→ **Task**
Print each of the items below line for line, unchanged.

→ **Data rows**

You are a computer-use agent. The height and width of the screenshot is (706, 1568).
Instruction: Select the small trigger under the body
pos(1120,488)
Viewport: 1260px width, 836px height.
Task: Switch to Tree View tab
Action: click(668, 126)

→ **Output for this task**
You are a computer-use agent. The height and width of the screenshot is (706, 1568).
Instruction: Select the small trigger under the body
pos(1120,488)
Viewport: 1260px width, 836px height.
Task: Switch to Tree View tab
Action: click(668, 126)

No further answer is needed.